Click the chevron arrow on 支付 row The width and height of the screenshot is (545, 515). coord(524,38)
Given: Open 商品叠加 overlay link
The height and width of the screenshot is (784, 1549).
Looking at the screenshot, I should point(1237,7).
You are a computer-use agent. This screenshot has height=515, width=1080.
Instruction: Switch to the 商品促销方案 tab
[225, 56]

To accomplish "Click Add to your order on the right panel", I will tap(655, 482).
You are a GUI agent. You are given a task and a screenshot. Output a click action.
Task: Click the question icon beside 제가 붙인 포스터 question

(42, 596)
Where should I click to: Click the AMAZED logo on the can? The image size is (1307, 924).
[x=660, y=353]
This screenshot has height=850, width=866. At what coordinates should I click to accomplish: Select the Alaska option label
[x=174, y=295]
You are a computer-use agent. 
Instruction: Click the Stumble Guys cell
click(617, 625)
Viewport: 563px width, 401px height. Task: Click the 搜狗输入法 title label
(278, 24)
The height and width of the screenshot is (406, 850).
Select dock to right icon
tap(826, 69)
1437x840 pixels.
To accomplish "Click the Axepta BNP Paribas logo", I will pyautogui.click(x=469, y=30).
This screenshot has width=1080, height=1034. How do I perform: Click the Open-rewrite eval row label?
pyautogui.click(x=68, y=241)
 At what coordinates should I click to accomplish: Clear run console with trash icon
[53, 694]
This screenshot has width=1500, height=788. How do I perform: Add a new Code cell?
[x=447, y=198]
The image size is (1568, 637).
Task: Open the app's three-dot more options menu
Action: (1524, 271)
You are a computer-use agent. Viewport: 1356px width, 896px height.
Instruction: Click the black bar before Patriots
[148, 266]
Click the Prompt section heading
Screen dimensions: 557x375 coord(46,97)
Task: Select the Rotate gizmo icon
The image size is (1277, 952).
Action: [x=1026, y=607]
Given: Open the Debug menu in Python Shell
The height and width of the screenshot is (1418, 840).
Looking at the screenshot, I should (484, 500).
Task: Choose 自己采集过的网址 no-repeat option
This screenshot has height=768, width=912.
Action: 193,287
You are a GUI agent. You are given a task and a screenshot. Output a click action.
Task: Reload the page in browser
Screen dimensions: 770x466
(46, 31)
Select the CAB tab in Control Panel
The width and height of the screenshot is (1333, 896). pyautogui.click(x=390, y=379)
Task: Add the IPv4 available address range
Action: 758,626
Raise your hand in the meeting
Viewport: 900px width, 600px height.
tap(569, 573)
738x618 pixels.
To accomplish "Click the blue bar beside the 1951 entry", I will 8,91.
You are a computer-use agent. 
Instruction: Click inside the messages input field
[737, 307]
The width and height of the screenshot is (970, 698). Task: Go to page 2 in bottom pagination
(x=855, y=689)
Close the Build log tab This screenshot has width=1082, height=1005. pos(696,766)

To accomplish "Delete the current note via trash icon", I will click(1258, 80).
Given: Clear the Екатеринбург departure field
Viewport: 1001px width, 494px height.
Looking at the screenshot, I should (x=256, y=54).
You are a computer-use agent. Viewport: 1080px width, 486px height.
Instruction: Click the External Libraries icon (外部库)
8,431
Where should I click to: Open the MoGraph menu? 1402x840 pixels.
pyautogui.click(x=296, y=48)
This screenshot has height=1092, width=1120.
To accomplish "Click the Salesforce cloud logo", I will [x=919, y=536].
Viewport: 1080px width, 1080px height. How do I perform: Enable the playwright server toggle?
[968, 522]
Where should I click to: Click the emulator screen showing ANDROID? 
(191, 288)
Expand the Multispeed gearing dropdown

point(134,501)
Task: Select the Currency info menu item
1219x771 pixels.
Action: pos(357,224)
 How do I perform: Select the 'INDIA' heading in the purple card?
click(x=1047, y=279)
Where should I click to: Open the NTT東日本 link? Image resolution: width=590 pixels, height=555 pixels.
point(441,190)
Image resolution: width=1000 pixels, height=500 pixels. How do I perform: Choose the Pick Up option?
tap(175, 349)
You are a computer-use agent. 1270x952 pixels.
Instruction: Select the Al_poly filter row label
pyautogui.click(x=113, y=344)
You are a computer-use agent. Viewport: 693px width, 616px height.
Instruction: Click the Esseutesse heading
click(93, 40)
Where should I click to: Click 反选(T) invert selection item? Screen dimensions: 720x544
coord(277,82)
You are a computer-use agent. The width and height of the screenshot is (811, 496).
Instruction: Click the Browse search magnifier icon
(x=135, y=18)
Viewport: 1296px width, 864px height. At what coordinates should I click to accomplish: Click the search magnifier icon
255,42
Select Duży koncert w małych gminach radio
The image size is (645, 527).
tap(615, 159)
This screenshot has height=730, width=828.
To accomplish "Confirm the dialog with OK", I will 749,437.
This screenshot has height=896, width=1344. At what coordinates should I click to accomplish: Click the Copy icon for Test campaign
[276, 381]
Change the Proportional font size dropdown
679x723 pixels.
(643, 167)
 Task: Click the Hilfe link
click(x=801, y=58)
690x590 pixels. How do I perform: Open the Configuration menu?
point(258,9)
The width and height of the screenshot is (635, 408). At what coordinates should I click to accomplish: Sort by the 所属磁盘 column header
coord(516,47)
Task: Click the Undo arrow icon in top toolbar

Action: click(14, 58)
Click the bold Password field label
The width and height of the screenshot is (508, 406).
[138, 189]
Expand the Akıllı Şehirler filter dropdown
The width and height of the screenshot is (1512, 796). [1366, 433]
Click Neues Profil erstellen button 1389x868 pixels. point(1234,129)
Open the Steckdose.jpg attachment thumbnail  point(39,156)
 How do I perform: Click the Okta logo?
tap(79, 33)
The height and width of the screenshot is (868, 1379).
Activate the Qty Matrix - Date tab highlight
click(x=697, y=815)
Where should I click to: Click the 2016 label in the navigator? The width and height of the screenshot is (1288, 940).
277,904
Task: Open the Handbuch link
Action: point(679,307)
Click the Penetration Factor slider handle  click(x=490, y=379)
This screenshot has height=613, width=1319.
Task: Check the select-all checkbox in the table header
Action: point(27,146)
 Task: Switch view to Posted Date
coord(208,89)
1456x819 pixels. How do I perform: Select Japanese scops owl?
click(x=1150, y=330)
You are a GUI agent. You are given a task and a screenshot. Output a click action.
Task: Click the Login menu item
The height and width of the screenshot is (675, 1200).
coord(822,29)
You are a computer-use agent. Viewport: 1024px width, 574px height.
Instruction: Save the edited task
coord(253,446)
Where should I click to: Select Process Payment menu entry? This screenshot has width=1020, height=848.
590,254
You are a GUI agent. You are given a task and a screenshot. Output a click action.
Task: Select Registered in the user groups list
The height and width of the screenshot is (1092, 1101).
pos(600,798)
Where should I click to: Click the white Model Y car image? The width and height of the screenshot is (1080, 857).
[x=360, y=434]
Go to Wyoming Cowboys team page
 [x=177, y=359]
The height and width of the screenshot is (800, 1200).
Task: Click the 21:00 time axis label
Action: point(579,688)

▶ **Stated task**: Return the items above without any change, starting with the line that contains "The width and height of the screenshot is (970, 698)." and going on through the line that contains "I will 749,437.", both included.

▶ **Output below**:
The width and height of the screenshot is (970, 698). Task: Go to page 2 in bottom pagination
(x=855, y=689)
Close the Build log tab This screenshot has width=1082, height=1005. pos(696,766)

To accomplish "Delete the current note via trash icon", I will click(1258, 80).
Given: Clear the Екатеринбург departure field
Viewport: 1001px width, 494px height.
Looking at the screenshot, I should (x=256, y=54).
You are a computer-use agent. Viewport: 1080px width, 486px height.
Instruction: Click the External Libraries icon (外部库)
8,431
Where should I click to: Open the MoGraph menu? 1402x840 pixels.
pyautogui.click(x=296, y=48)
This screenshot has height=1092, width=1120.
To accomplish "Click the Salesforce cloud logo", I will [x=919, y=536].
Viewport: 1080px width, 1080px height. How do I perform: Enable the playwright server toggle?
[968, 522]
Where should I click to: Click the emulator screen showing ANDROID? 
(191, 288)
Expand the Multispeed gearing dropdown

point(134,501)
Task: Select the Currency info menu item
1219x771 pixels.
Action: pos(357,224)
 How do I perform: Select the 'INDIA' heading in the purple card?
click(x=1047, y=279)
Where should I click to: Open the NTT東日本 link? Image resolution: width=590 pixels, height=555 pixels.
point(441,190)
Image resolution: width=1000 pixels, height=500 pixels. How do I perform: Choose the Pick Up option?
tap(175, 349)
You are a computer-use agent. 1270x952 pixels.
Instruction: Select the Al_poly filter row label
pyautogui.click(x=113, y=344)
You are a computer-use agent. Viewport: 693px width, 616px height.
Instruction: Click the Esseutesse heading
click(93, 40)
Where should I click to: Click 反选(T) invert selection item? Screen dimensions: 720x544
coord(277,82)
You are a computer-use agent. The width and height of the screenshot is (811, 496).
Instruction: Click the Browse search magnifier icon
(x=135, y=18)
Viewport: 1296px width, 864px height. At what coordinates should I click to accomplish: Click the search magnifier icon
255,42
Select Duży koncert w małych gminach radio
The image size is (645, 527).
tap(615, 159)
This screenshot has height=730, width=828.
To accomplish "Confirm the dialog with OK", I will 749,437.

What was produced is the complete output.